Aetna Customer Service Consultant (12 Month Contract) in Dubai, United Arab Emirates
Req ID: 49873BR
(( Please Note that this is a 12 Month Contract role))
Aetna Internationalis a leading provider of international expatriate private medical insurance and health management solutions. We have over 1000 staff and growing every day. Our customer base is over 123,000 members located worldwide; and we have more than 71,000 health care professionals and facilities worldwide in the offices in all the major regions of the world.
To increase member satisfaction, retention, and growth by efficiently delivering competitive services to members and
providers through a fully-integrated organization staffed by knowledgeable, customer-focused professionals supported by
exemplary technologies and processes
Reviews and adjudicates claims in accordance with claim processing guidelines. Handles customer service inquiries and problems via telephone, internet or written correspondence. Act as a subject matter expert by providing training, coaching, or responding to complex issues.
May handle customer service inquiries and problems. Acts as end-to-end contact for clients experiencing claim and/or customer service problems
Handles telephone and written correspondence from varied sources (providers, members, plan sponsors, attorneys and other company personnel). Also reviews claims cost payments in order to respond to all requests for reconsideration or appeal. Makes outbound calls if necessary for client follow-up.
Perform a wide variety of customer service related functions, including phone calls, written inquiries, out reach programs, and walk-ins. Explains customer/member specific plan of benefits along with member's responsibilities in accordance with contracted arrangements.
Processes rework claims to minimize customer hand-offs and improves single call resolution.
Reviews and adjudicates complex, sensitive, and/or specialized claims in accordance with claim processing guidelines.
Diaries, reviews, and manages all pending claims and claim follow-ups daily focusing on earliest release possible.
Handle complaints (member/provider), grievance and appeals (member/provider) via relevant recording/reporting system.
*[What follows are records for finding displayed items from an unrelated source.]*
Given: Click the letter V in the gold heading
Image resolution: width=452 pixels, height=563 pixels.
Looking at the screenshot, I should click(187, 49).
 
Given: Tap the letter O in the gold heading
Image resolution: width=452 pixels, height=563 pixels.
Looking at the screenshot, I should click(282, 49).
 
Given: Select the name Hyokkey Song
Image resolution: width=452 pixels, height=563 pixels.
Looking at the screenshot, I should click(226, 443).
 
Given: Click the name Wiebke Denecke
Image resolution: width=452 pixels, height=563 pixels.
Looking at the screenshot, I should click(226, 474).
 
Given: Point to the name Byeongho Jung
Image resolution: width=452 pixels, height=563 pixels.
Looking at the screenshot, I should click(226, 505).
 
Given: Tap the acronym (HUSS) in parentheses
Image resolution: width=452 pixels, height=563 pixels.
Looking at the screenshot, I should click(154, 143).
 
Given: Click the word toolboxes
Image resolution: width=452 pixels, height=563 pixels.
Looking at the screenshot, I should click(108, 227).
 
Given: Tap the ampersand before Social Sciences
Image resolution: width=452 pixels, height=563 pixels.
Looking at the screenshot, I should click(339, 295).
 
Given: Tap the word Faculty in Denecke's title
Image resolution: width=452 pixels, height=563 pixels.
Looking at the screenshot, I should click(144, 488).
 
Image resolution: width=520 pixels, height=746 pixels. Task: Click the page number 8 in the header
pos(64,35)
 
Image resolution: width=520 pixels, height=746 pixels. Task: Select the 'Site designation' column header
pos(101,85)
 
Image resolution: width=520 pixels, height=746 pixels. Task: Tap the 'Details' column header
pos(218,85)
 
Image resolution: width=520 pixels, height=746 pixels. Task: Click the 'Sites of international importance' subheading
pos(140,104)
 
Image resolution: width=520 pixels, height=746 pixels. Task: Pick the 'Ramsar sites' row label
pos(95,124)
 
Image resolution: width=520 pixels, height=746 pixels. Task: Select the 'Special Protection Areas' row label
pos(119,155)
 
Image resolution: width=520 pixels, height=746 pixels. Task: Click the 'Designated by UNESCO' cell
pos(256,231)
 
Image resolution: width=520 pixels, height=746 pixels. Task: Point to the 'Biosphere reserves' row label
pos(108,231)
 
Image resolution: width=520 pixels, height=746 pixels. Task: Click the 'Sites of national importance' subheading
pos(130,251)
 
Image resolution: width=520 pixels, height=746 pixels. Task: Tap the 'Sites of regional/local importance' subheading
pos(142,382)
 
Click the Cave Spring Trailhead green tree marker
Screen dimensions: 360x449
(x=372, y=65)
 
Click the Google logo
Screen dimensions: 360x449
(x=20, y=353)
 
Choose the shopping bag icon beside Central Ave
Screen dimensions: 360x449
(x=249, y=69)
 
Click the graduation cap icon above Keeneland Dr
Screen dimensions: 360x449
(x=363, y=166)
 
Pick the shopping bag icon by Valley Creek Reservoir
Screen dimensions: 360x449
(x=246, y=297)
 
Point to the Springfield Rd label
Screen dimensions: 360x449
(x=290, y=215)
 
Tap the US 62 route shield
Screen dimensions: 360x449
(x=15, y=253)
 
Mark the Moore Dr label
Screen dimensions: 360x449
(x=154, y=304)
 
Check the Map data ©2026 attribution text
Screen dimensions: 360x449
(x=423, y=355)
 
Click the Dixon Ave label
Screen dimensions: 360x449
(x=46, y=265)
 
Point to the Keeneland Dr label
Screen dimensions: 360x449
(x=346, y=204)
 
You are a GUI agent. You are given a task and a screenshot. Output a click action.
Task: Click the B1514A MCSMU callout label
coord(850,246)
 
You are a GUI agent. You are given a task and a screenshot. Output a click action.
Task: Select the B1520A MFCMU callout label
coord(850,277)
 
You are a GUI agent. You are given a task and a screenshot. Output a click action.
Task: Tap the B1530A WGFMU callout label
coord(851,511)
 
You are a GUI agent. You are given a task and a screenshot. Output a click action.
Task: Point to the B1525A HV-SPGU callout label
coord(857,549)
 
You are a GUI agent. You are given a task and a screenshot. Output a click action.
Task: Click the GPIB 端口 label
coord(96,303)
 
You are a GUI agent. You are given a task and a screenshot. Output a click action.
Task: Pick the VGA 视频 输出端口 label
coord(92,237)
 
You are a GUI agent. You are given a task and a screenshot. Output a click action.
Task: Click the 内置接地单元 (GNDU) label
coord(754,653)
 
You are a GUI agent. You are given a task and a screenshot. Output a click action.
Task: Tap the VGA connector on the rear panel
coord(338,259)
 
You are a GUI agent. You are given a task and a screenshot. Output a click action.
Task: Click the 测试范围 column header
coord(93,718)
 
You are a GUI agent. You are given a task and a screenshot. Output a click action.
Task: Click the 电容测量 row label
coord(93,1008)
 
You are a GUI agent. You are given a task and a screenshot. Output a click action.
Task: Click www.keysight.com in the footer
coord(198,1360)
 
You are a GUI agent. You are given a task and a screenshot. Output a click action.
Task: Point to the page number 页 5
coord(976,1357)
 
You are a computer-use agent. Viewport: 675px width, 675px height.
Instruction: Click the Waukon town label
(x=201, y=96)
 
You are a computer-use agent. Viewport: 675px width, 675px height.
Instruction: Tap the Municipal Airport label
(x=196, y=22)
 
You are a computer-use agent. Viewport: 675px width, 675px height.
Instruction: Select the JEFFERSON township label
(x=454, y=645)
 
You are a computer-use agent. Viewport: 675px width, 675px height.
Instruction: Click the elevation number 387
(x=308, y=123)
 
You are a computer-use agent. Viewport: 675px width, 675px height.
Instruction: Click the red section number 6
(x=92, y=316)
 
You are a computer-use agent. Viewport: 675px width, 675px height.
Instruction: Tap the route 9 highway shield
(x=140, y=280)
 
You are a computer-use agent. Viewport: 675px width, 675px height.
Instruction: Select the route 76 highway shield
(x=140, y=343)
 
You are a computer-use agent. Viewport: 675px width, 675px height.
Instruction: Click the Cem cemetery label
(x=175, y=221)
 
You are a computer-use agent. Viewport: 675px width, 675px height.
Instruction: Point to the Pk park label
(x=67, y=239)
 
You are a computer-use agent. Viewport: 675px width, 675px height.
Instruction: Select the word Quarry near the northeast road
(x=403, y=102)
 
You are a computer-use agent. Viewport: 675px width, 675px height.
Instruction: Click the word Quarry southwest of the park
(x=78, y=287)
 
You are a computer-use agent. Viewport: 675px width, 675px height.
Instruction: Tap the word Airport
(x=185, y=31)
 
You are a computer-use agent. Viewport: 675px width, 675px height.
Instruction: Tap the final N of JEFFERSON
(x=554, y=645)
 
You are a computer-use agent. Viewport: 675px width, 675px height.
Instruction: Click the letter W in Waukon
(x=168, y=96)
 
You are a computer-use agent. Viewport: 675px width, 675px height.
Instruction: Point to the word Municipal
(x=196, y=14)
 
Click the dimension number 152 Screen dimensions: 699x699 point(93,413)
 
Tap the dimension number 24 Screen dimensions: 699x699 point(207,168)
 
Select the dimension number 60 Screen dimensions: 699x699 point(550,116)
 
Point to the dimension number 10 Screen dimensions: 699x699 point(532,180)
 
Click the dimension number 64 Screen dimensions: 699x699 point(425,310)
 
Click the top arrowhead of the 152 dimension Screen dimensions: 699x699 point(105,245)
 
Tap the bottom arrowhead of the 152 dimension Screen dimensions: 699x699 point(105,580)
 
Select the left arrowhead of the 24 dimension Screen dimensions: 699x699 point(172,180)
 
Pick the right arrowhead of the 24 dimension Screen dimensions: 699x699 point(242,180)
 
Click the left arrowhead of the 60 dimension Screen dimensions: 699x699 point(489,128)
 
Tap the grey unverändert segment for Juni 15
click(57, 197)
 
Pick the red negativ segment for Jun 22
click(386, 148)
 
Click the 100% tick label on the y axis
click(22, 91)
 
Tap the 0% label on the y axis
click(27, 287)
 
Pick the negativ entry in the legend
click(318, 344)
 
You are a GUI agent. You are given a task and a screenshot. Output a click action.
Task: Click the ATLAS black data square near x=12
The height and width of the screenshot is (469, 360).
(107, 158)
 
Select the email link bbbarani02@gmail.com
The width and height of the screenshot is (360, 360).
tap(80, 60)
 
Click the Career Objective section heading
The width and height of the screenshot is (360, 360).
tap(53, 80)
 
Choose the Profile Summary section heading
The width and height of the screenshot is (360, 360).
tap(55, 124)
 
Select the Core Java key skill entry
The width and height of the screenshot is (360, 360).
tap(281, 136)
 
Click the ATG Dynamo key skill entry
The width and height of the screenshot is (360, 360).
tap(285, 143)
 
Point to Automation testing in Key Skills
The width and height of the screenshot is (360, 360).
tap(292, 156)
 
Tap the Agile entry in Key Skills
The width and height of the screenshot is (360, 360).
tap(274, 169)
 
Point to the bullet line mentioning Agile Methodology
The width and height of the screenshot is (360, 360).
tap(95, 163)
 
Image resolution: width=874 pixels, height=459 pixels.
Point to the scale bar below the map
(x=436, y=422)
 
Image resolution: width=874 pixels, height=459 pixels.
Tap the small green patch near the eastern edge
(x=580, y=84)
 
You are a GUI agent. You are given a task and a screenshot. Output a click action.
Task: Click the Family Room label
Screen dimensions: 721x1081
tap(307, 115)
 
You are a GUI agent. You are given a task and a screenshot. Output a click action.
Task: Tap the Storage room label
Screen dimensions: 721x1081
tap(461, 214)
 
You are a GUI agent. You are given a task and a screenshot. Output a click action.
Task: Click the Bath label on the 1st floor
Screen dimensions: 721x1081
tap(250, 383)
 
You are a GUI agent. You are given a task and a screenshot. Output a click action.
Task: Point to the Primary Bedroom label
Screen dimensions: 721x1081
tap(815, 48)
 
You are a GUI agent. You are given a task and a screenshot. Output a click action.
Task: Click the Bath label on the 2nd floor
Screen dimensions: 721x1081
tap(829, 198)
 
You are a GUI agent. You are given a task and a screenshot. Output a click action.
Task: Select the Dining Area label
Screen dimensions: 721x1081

Ensures compliance with requirements of regional compliance authority/industry regulator.
Responsible for managing complex claim research scenarios and serving as a technical resource to colleagues on claim resolution, triaging of claim pre-authorization issues, and similar situations requiring senior level expertise
Documents and tracks all member contacts, events, and outcomes via appropriate systems.
Works to enhance provider satisfaction while balancing interests of plan sponsor and member; keeps abreast of all network nuances (disruptions, terminations, additions, unique contract items, etc.).
Accesses information from a variety of systems and references including contracting and network system.
Identifies systemic provider issues and partners with the appropriate parties for resolution.
Adheres to international privacy policies, practices and procedures.
2-3 years experience in a production environment preferred.
Claim processing experience.
Customer Service experience in a transaction based environment.
Demonstrated ability to handle multiple assignments competently, accurately and efficiently.
Education and Certification Requirements
High School graduate as a minimum.
University/college degree preferable or equivalent work experience.
Ability to maintain accuracy and production standards.
Oral and written communication skills.
Understanding of medical terminology.
Strong knowledge of benefit plans, policies and procedures.